Data to use
___

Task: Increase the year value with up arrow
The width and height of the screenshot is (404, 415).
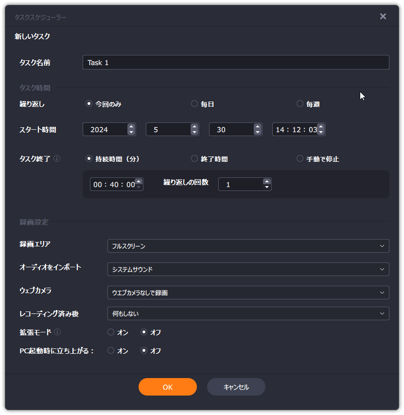Action: [x=131, y=126]
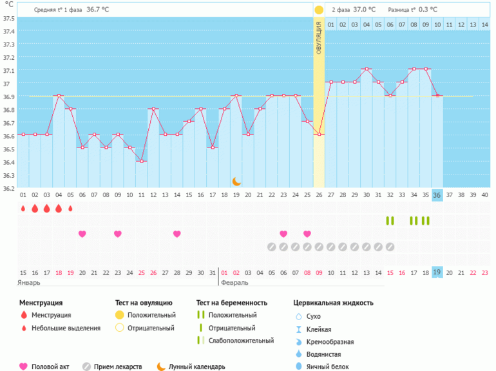The height and width of the screenshot is (371, 496).
Task: Click the 'Прием лекарств' legend icon
Action: coord(86,366)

___

What you have to do
In your copy of the records above, include no pictures and match every line exactly.

Problem solution
Task: Increase the year value with up arrow
The width and height of the screenshot is (404, 415).
Action: [x=131, y=126]
The height and width of the screenshot is (371, 496).
Task: Click the 'Прием лекарств' legend icon
Action: coord(86,366)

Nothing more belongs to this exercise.